Problem details:
Render the records from the line with "This screenshot has width=1512, height=803." to the line with "pyautogui.click(x=132, y=477)" as a Markdown table with the columns Number and Text, one line per row and blank lines omitted.

[Entries on where items appear]

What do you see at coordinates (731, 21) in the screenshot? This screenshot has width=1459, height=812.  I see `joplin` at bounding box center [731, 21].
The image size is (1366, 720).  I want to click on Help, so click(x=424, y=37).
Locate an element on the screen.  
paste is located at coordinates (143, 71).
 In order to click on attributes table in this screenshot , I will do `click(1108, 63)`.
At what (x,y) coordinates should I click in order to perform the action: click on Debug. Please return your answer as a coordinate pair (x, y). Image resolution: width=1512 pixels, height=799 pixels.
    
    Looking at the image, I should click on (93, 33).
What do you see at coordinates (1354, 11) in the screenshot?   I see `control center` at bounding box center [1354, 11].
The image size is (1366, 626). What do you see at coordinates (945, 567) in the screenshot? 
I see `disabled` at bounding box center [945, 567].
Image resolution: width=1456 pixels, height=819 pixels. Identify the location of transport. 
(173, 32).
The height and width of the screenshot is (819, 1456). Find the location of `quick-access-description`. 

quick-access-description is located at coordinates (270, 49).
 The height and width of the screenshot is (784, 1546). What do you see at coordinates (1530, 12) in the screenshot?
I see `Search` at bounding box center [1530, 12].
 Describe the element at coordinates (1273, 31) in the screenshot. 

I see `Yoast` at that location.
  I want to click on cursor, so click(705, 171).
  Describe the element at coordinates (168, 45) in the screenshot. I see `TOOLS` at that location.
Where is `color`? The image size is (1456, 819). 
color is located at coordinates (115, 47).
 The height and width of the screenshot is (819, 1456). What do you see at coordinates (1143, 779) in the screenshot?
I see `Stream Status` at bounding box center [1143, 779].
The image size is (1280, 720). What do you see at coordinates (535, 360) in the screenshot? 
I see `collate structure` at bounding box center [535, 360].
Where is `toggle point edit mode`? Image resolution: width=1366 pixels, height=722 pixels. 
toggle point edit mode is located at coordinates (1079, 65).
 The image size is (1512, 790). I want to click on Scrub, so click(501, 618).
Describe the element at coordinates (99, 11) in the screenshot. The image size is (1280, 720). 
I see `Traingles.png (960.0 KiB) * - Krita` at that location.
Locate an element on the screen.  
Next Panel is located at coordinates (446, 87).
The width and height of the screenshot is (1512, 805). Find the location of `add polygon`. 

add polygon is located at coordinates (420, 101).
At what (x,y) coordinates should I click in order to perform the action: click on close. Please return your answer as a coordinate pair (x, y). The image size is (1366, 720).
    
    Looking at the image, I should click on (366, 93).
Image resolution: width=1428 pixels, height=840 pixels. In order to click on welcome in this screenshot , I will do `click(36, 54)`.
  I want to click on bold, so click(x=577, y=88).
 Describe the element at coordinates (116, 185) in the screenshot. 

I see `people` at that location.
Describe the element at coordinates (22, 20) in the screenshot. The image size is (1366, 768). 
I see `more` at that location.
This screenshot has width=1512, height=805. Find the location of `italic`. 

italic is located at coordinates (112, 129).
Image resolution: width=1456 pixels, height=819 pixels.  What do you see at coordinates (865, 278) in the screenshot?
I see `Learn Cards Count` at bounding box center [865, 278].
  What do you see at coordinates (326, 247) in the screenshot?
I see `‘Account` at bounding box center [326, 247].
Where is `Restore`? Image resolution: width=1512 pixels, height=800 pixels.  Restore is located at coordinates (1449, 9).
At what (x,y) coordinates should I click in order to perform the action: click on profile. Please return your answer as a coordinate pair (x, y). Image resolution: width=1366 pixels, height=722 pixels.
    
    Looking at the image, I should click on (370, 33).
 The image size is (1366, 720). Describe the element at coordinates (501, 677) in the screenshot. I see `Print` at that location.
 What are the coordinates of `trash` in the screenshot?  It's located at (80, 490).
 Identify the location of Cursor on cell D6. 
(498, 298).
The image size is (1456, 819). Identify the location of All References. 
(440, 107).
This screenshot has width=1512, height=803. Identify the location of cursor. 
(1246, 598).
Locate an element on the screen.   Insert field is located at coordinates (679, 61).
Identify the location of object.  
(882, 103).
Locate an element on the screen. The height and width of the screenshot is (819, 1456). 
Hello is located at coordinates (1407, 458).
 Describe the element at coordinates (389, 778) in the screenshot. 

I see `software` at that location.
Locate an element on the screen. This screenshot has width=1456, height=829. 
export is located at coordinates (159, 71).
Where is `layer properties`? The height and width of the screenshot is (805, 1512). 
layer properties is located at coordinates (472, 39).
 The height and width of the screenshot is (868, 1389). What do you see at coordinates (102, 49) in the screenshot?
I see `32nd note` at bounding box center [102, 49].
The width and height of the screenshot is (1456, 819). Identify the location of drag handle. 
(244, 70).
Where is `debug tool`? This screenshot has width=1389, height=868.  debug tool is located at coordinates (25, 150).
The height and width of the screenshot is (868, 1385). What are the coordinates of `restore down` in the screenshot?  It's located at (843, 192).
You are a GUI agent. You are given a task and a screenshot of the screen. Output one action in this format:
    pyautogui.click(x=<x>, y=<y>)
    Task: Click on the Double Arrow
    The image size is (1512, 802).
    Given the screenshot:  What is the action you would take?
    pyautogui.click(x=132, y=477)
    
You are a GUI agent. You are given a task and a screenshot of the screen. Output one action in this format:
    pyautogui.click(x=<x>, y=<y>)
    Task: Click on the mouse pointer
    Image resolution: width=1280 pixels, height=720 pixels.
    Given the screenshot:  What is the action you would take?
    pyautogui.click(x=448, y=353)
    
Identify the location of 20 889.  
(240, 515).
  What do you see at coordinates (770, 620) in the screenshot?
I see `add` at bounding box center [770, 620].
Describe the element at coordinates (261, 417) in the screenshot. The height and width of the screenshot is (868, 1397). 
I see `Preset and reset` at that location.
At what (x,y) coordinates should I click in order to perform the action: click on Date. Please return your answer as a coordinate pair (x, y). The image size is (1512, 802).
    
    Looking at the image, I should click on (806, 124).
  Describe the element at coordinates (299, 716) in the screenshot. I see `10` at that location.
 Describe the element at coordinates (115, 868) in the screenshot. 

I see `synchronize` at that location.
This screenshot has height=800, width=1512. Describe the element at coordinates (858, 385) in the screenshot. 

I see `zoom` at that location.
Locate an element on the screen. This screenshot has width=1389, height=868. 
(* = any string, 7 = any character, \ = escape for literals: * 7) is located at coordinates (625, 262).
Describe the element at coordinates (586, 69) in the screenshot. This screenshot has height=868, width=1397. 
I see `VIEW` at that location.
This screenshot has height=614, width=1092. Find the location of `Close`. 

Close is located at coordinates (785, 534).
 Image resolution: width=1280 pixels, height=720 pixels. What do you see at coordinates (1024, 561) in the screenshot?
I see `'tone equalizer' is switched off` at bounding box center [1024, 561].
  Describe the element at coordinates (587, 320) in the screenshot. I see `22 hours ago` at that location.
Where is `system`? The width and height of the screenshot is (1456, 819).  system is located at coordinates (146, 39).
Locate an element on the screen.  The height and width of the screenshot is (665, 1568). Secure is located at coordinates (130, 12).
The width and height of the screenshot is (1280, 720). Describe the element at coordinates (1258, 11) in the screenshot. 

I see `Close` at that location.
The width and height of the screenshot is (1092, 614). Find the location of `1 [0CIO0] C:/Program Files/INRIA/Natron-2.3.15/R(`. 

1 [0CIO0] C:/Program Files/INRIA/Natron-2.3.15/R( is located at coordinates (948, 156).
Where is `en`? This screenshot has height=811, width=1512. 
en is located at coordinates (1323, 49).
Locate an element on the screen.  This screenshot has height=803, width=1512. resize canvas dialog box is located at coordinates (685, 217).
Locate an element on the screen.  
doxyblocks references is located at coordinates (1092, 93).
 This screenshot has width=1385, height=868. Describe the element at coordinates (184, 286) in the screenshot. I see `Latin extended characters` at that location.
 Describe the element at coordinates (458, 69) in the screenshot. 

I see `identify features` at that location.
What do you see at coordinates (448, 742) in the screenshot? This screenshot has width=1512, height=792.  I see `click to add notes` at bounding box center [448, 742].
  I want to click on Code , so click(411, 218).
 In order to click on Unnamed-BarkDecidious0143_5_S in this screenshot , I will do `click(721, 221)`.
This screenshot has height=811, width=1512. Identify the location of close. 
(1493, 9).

Solution for this task:
| Number | Text |
|---|---|
| 1 | This screenshot has width=1512, height=803. Identify the location of cursor.  |
| 2 | (1246, 598). |
| 3 | Locate an element on the screen.   Insert field is located at coordinates (679, 61). |
| 4 | Identify the location of object.   |
| 5 | (882, 103). |
| 6 | Locate an element on the screen. The height and width of the screenshot is (819, 1456).  |
| 7 | Hello is located at coordinates (1407, 458). |
| 8 |  Describe the element at coordinates (389, 778) in the screenshot.  |
| 9 | I see `software` at that location. |
| 10 | Locate an element on the screen. This screenshot has width=1456, height=829.  |
| 11 | export is located at coordinates (159, 71). |
| 12 | Where is `layer properties`? The height and width of the screenshot is (805, 1512).  |
| 13 | layer properties is located at coordinates (472, 39). |
| 14 |  The height and width of the screenshot is (868, 1389). What do you see at coordinates (102, 49) in the screenshot? |
| 15 | I see `32nd note` at bounding box center [102, 49]. |
| 16 | The width and height of the screenshot is (1456, 819). Identify the location of drag handle.  |
| 17 | (244, 70). |
| 18 | Where is `debug tool`? This screenshot has width=1389, height=868.  debug tool is located at coordinates (25, 150). |
| 19 | The height and width of the screenshot is (868, 1385). What are the coordinates of `restore down` in the screenshot?  It's located at (843, 192). |
| 20 | You are a GUI agent. You are given a task and a screenshot of the screen. Output one action in this format: |
| 21 |     pyautogui.click(x=<x>, y=<y>) |
| 22 |     Task: Click on the Double Arrow |
| 23 |     The image size is (1512, 802). |
| 24 |     Given the screenshot:  What is the action you would take? |
| 25 |     pyautogui.click(x=132, y=477) |